By Mark A. Taylor
Frankly, I’d have been happier not to know so much about postmodernism. A year or so ago, I chose to reprint in CHRISTIAN STANDARD an article by Chuck Colson proclaiming the death of postmodernism. With a sigh of relief, I assured myself Colson must be right: postmodernism was passing; soon everything would return to “normal,” and we could get back to life and church the way we’d always known them.
But then I read Dan Kimball’s book, The Emerging Church , and Stuart Burke’s, Making Sense of Church , and I began to believe otherwise.
As Kimball makes clear in the excerpt reprinted this week, postmodernism is not a fad nor a matter of taste like fashion trends or music preferences. And, most important of all, it’s not a mind set limited to just one generation. Postmodernism is a cultural shift in the way many people view all of life.
“Whether or not you realize it, you live in a postmodern world,” Burke adds. Things cannot go back “to the way they were thirty years ago.”
Christian leaders of my generation may condemn postmodernism because it celebrates plurality and do it yourself spirituality. They may fear postmodernism because it questions the structures and systems at the heart of all their experience. But the pleas of many postmodern Christians should encourage us.
Leaf through Burke’s troubling, inspiring book, comprised largely of reprinted posts from his Web site theOOZE.com , and you’ll discover the passion of believers seeking faith without pretense.

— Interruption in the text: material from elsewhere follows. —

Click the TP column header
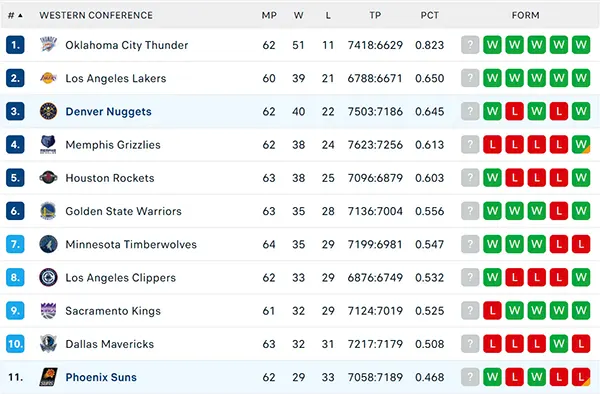 (x=375, y=15)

Here we find Christians challenging us “to followership,” and servanthood instead of corporate leadership models so often adopted by the church.

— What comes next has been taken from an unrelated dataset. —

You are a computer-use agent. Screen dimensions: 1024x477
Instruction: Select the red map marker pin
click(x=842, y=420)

Here we hear pleas for worship that portrays “a balanced view of God. Not just cheerleader songs and hailing Jesus as the answer, but also expressions of frustration, struggle, and confession.”
Here we wince at critiques of “people sitting in church services, year after year, getting absolutely nothing from the experience and yet somehow thinking this is OK. We never experience God in his awesome fullness.”
We nod in uncomfortable agreement with one writer who said, “It’s far easier to sell Jesus than to actually know him.”
If postmodernism can lead me closer to Jesus, I need not fear it. If postmodernism can prod me to know God and not just know about him, I should be glad. And if postmodernism requires fresh approaches to a generation that won’t be evangelized via familiar methods, I must learn the new.
To those ends we dedicate this issue and those for the next two weeks. Burke claims in his book that “every major sphere of life has evolved to become postmodern””movies, literature, art, architecture, business, politics. Everything, that is, except “˜The Church.”” It”s time to explore why and how that should change.